I turned 40 not so very long ago. I don't look it, well, most of the time anyway. If you catch me in the wrong mood and in a certain light I'm sure that my years show. Something around the eyes, a weariness, a brittleness that tells. Or maybe I'm reading too much into photos in which I know for damn sure I felt my age and more when they were taken.
I'll never be a front man, I don't have the knack. The "Lookit me, lookit me!" gene never expressed. But there is a desire. A desire to scream at the world in a voice that can't be ignored. To make others feel how I do, even if it's only a pale copy. I wish this were an act of joy on my part. But it's not. Joy is fleeting round these parts and it startles easily. Look at it too long and it's gone with nary a hoof print left behind. Pain, doubt, anger those are the things I know best.

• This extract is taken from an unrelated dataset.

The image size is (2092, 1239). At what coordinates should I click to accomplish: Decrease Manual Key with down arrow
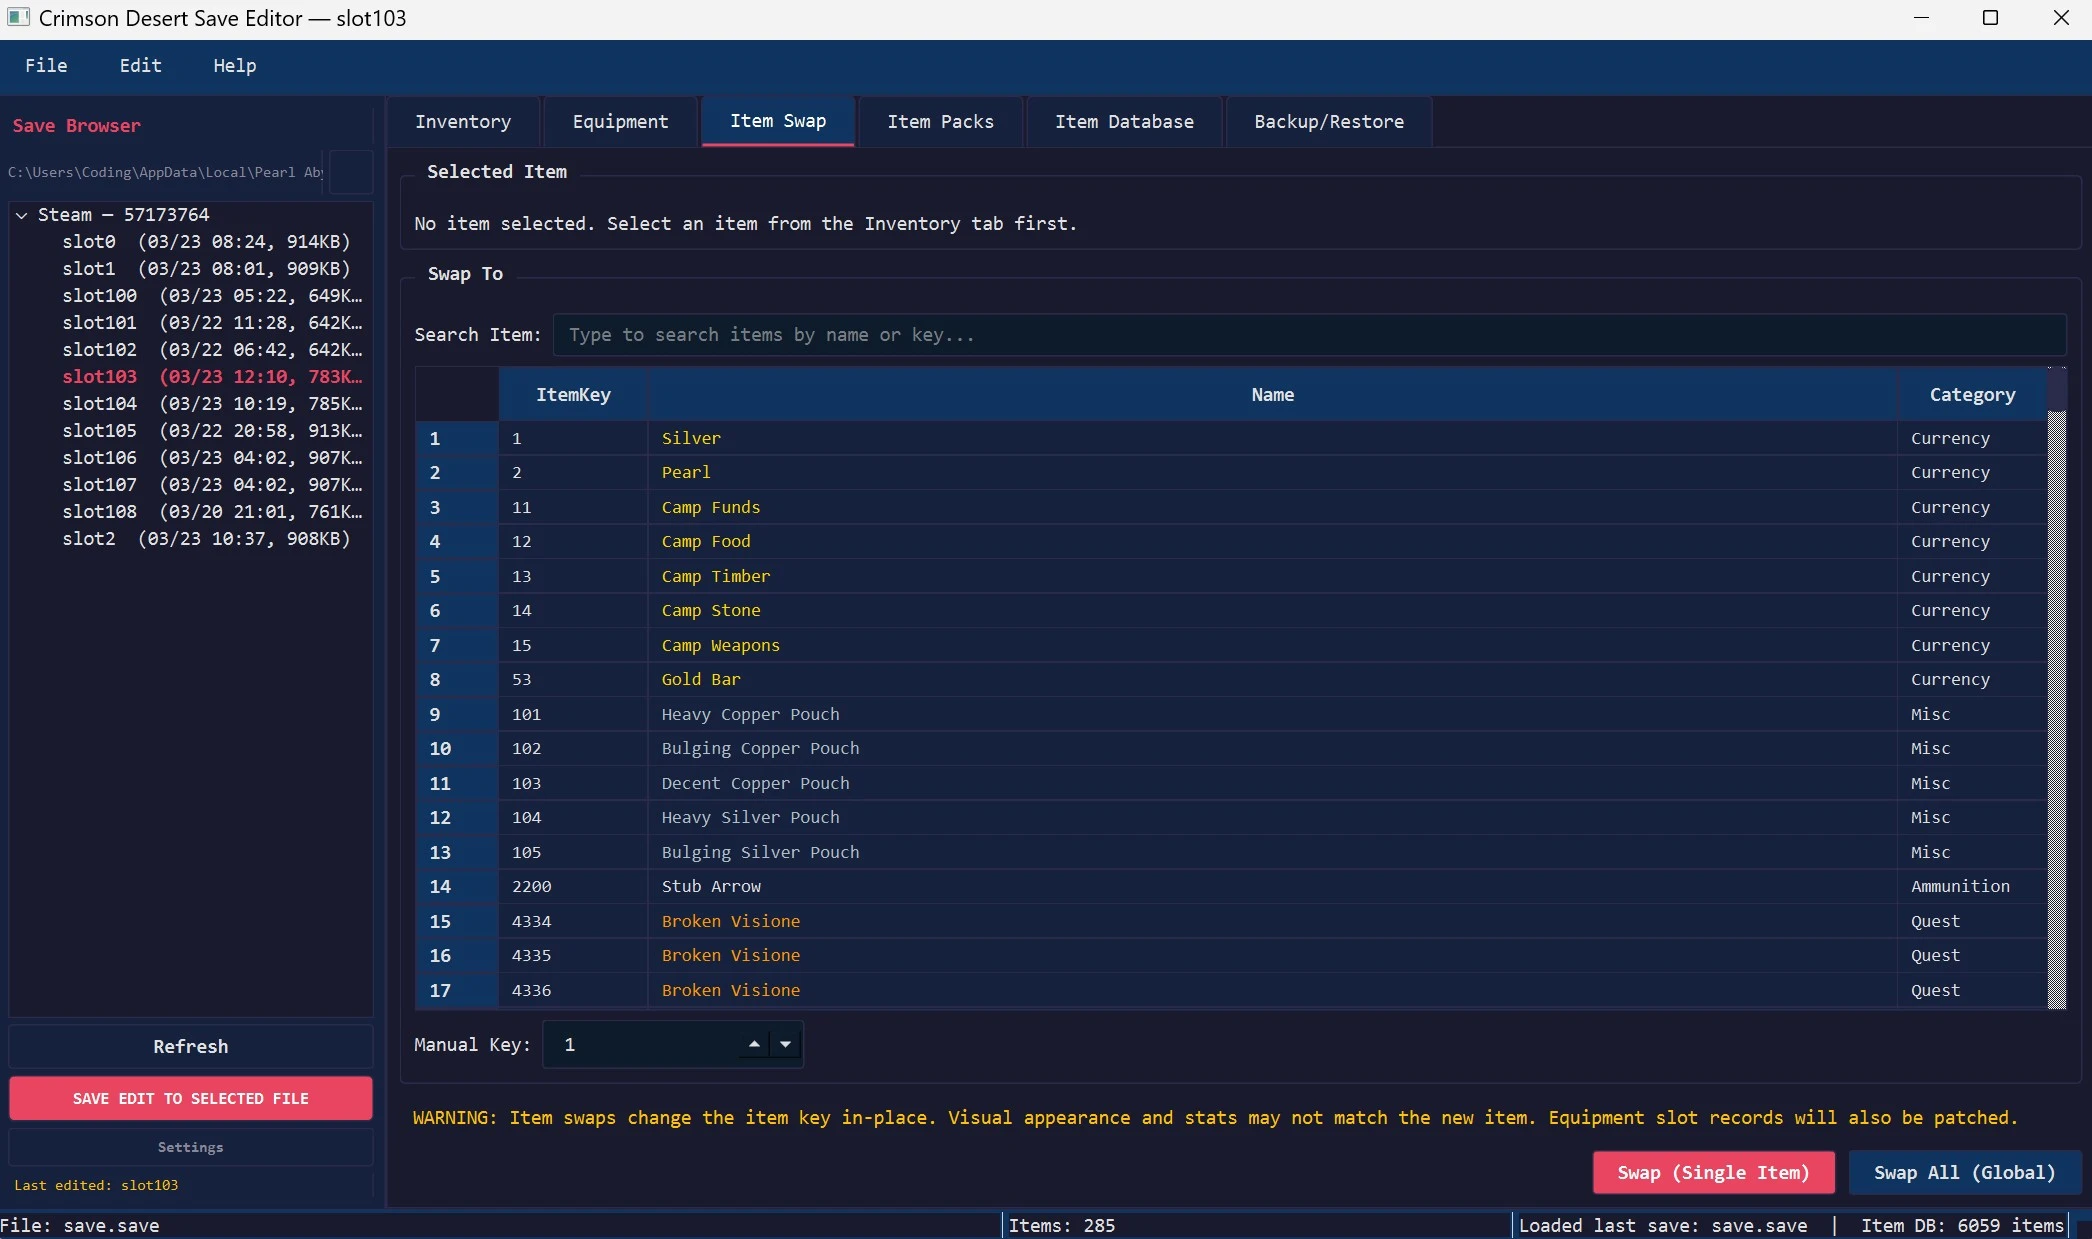pos(786,1044)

Why do I want to share that? I have no desire to make anyone feel bad. So why? Is it because shared joy is increased and shared pain is lessened? That's part of it, I think. But even more it's because I don't know what it's like to feel normal. Or at least I don't think I do.
Deep down I hope that someone would hear something that I've written and say "You poor dear." I hope that they will be appalled and sympathetic in equal measure, not because I crave pity. No, I crave the certainly that how I feel is not normal. Because if this is as good as it gets, I'm not sure I could bear it.
Hope. Such a small word. So over-used and under-defined as to be a mere wisp of fogged breath on a cold and blustery winters day. But there it is, hope. Lying in wait in the overgrown corn maze of my mind. The sudden surprise of a horizon glimpsed after hours lost in green and narrow passages. Hope. At once both as unfamiliar as a rusting tool from the age of horses and as deeply rooted as the seventh generation working the land.
Playing in the band sucks, it takes a lot of time and is a constant reminder of my lack of drive. What have I done to be successful? Little and less. But it's also a real world manifestation of the hope that I refuse to consciously acknowledge: that how I am now is not permanent and that someday I'll be....I'll be.....Better? Happy? Peaceful? Normal? Damned if I know what exactly, but something other than how I am now.
*Cause this is a distillation of how I feel. Take my normal angst, boil it for a few days, feed it through the condenser of a very late night and voila! Angst deluxe, suitable only for aesthetic or perhaps stripping paint.